Objective ->
Copy out every one of the entries below word for word, keeping each line unchanged.

[Collected data entries]
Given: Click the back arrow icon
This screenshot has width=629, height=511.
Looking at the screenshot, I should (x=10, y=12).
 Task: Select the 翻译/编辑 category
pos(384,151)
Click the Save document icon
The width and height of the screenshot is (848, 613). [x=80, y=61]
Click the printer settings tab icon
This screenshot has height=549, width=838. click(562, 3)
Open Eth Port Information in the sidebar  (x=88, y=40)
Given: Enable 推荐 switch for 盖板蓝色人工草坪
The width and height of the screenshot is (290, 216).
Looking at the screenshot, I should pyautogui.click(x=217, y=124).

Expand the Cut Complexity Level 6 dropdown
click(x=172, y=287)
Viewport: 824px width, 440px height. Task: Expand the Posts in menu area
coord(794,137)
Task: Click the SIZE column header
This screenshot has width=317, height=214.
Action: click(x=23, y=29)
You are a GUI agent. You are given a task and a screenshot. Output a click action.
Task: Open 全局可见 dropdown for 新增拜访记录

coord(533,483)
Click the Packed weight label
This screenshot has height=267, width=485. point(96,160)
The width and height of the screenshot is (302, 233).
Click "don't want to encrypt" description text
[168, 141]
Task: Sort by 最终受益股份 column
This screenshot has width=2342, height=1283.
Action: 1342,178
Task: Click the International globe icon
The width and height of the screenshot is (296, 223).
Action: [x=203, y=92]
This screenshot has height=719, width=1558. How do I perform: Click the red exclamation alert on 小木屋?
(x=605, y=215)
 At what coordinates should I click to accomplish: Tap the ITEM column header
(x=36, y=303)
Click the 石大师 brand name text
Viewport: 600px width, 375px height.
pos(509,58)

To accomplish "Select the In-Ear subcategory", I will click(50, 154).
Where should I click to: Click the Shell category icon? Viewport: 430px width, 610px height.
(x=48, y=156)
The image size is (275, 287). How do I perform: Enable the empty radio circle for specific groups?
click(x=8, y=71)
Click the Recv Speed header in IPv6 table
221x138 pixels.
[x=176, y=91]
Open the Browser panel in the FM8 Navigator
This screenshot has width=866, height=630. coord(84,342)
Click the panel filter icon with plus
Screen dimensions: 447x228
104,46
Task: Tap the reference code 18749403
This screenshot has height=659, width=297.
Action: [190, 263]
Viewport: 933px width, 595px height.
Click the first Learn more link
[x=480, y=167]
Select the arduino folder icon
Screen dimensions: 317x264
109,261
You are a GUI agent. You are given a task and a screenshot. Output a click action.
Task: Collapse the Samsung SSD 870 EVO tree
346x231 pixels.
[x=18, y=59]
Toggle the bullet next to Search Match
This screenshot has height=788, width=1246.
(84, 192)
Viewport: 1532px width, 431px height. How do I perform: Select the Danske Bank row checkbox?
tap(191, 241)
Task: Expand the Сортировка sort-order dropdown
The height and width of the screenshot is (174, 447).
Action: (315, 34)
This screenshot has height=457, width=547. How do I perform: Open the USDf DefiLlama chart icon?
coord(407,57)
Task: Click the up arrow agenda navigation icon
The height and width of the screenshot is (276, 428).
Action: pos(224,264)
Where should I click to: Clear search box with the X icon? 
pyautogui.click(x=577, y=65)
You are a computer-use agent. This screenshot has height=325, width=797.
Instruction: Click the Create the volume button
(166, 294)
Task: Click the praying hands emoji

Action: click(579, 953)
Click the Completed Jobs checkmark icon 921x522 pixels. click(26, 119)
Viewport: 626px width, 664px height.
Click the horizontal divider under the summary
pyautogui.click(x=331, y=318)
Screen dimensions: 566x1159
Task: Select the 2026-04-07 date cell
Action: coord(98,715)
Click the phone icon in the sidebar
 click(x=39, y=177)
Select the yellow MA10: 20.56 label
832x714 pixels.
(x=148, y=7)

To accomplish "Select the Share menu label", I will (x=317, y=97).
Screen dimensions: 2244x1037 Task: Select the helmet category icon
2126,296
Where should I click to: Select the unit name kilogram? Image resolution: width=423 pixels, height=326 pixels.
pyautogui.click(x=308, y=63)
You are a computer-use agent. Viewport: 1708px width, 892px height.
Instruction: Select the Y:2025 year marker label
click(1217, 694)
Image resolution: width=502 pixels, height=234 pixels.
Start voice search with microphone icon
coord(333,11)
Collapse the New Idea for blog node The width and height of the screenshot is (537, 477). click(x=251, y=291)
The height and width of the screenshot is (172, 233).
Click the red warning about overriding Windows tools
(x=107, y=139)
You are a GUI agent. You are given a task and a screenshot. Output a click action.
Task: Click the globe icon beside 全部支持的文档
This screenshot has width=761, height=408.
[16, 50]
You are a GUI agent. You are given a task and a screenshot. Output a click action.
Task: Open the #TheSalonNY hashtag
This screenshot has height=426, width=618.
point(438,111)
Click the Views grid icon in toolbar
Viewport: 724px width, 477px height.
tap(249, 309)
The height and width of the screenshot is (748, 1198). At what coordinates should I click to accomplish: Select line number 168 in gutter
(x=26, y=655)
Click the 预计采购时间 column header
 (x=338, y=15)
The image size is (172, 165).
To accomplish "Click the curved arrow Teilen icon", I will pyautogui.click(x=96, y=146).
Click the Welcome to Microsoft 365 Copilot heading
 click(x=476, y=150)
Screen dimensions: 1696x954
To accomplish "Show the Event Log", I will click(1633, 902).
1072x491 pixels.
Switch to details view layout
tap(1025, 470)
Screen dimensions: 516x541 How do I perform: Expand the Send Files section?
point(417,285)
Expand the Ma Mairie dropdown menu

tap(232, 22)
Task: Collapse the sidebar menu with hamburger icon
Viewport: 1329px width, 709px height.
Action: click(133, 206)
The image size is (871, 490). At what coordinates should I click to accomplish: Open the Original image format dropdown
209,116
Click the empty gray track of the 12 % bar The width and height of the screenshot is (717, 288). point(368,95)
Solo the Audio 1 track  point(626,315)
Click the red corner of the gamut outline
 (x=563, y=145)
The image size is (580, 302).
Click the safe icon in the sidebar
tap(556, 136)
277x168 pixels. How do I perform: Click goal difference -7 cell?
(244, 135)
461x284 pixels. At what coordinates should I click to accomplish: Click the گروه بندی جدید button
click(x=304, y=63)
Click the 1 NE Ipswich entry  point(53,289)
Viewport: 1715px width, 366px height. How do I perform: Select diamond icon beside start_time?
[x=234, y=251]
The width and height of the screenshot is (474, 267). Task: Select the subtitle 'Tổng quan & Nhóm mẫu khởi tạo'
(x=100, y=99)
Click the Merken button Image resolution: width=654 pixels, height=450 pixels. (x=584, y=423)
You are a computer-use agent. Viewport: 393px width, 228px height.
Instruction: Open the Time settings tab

Answer to the exercise ->
Given: Click the back arrow icon
This screenshot has width=629, height=511.
Looking at the screenshot, I should (x=10, y=12).
 Task: Select the 翻译/编辑 category
pos(384,151)
Click the Save document icon
The width and height of the screenshot is (848, 613). [x=80, y=61]
Click the printer settings tab icon
This screenshot has height=549, width=838. click(562, 3)
Open Eth Port Information in the sidebar  (x=88, y=40)
Given: Enable 推荐 switch for 盖板蓝色人工草坪
The width and height of the screenshot is (290, 216).
Looking at the screenshot, I should pyautogui.click(x=217, y=124).

Expand the Cut Complexity Level 6 dropdown
click(x=172, y=287)
Viewport: 824px width, 440px height. Task: Expand the Posts in menu area
coord(794,137)
Task: Click the SIZE column header
This screenshot has width=317, height=214.
Action: click(x=23, y=29)
You are a GUI agent. You are given a task and a screenshot. Output a click action.
Task: Open 全局可见 dropdown for 新增拜访记录

coord(533,483)
Click the Packed weight label
This screenshot has height=267, width=485. point(96,160)
The width and height of the screenshot is (302, 233).
Click "don't want to encrypt" description text
[168, 141]
Task: Sort by 最终受益股份 column
This screenshot has width=2342, height=1283.
Action: 1342,178
Task: Click the International globe icon
The width and height of the screenshot is (296, 223).
Action: [x=203, y=92]
This screenshot has height=719, width=1558. How do I perform: Click the red exclamation alert on 小木屋?
(x=605, y=215)
 At what coordinates should I click to accomplish: Tap the ITEM column header
(x=36, y=303)
Click the 石大师 brand name text
Viewport: 600px width, 375px height.
pos(509,58)

To accomplish "Select the In-Ear subcategory", I will click(50, 154).
Where should I click to: Click the Shell category icon? Viewport: 430px width, 610px height.
(x=48, y=156)
The image size is (275, 287). How do I perform: Enable the empty radio circle for specific groups?
click(x=8, y=71)
Click the Recv Speed header in IPv6 table
221x138 pixels.
[x=176, y=91]
Open the Browser panel in the FM8 Navigator
This screenshot has width=866, height=630. coord(84,342)
Click the panel filter icon with plus
Screen dimensions: 447x228
104,46
Task: Tap the reference code 18749403
This screenshot has height=659, width=297.
Action: [190, 263]
Viewport: 933px width, 595px height.
Click the first Learn more link
[x=480, y=167]
Select the arduino folder icon
Screen dimensions: 317x264
109,261
You are a GUI agent. You are given a task and a screenshot. Output a click action.
Task: Collapse the Samsung SSD 870 EVO tree
346x231 pixels.
[x=18, y=59]
Toggle the bullet next to Search Match
This screenshot has height=788, width=1246.
(84, 192)
Viewport: 1532px width, 431px height. How do I perform: Select the Danske Bank row checkbox?
tap(191, 241)
Task: Expand the Сортировка sort-order dropdown
The height and width of the screenshot is (174, 447).
Action: (315, 34)
This screenshot has height=457, width=547. How do I perform: Open the USDf DefiLlama chart icon?
coord(407,57)
Task: Click the up arrow agenda navigation icon
The height and width of the screenshot is (276, 428).
Action: pos(224,264)
Where should I click to: Clear search box with the X icon? 
pyautogui.click(x=577, y=65)
You are a computer-use agent. This screenshot has height=325, width=797.
Instruction: Click the Create the volume button
(166, 294)
Task: Click the praying hands emoji

Action: click(579, 953)
Click the Completed Jobs checkmark icon 921x522 pixels. click(26, 119)
Viewport: 626px width, 664px height.
Click the horizontal divider under the summary
pyautogui.click(x=331, y=318)
Screen dimensions: 566x1159
Task: Select the 2026-04-07 date cell
Action: coord(98,715)
Click the phone icon in the sidebar
 click(x=39, y=177)
Select the yellow MA10: 20.56 label
832x714 pixels.
(x=148, y=7)

To accomplish "Select the Share menu label", I will (x=317, y=97).
Screen dimensions: 2244x1037 Task: Select the helmet category icon
2126,296
Where should I click to: Select the unit name kilogram? Image resolution: width=423 pixels, height=326 pixels.
pyautogui.click(x=308, y=63)
You are a computer-use agent. Viewport: 1708px width, 892px height.
Instruction: Select the Y:2025 year marker label
click(1217, 694)
Image resolution: width=502 pixels, height=234 pixels.
Start voice search with microphone icon
coord(333,11)
Collapse the New Idea for blog node The width and height of the screenshot is (537, 477). click(x=251, y=291)
The height and width of the screenshot is (172, 233).
Click the red warning about overriding Windows tools
(x=107, y=139)
You are a GUI agent. You are given a task and a screenshot. Output a click action.
Task: Click the globe icon beside 全部支持的文档
This screenshot has width=761, height=408.
[16, 50]
You are a GUI agent. You are given a task and a screenshot. Output a click action.
Task: Open the #TheSalonNY hashtag
This screenshot has height=426, width=618.
point(438,111)
Click the Views grid icon in toolbar
Viewport: 724px width, 477px height.
tap(249, 309)
The height and width of the screenshot is (748, 1198). At what coordinates should I click to accomplish: Select line number 168 in gutter
(x=26, y=655)
Click the 预计采购时间 column header
 (x=338, y=15)
The image size is (172, 165).
To accomplish "Click the curved arrow Teilen icon", I will pyautogui.click(x=96, y=146).
Click the Welcome to Microsoft 365 Copilot heading
 click(x=476, y=150)
Screen dimensions: 1696x954
To accomplish "Show the Event Log", I will click(1633, 902).
1072x491 pixels.
Switch to details view layout
tap(1025, 470)
Screen dimensions: 516x541 How do I perform: Expand the Send Files section?
point(417,285)
Expand the Ma Mairie dropdown menu

tap(232, 22)
Task: Collapse the sidebar menu with hamburger icon
Viewport: 1329px width, 709px height.
Action: click(133, 206)
The image size is (871, 490). At what coordinates should I click to accomplish: Open the Original image format dropdown
209,116
Click the empty gray track of the 12 % bar The width and height of the screenshot is (717, 288). point(368,95)
Solo the Audio 1 track  point(626,315)
Click the red corner of the gamut outline
 (x=563, y=145)
The image size is (580, 302).
Click the safe icon in the sidebar
tap(556, 136)
277x168 pixels. How do I perform: Click goal difference -7 cell?
(244, 135)
461x284 pixels. At what coordinates should I click to accomplish: Click the گروه بندی جدید button
click(x=304, y=63)
Click the 1 NE Ipswich entry  point(53,289)
Viewport: 1715px width, 366px height. How do I perform: Select diamond icon beside start_time?
[x=234, y=251]
The width and height of the screenshot is (474, 267). Task: Select the subtitle 'Tổng quan & Nhóm mẫu khởi tạo'
(x=100, y=99)
Click the Merken button Image resolution: width=654 pixels, height=450 pixels. (x=584, y=423)
You are a computer-use agent. Viewport: 393px width, 228px height.
Instruction: Open the Time settings tab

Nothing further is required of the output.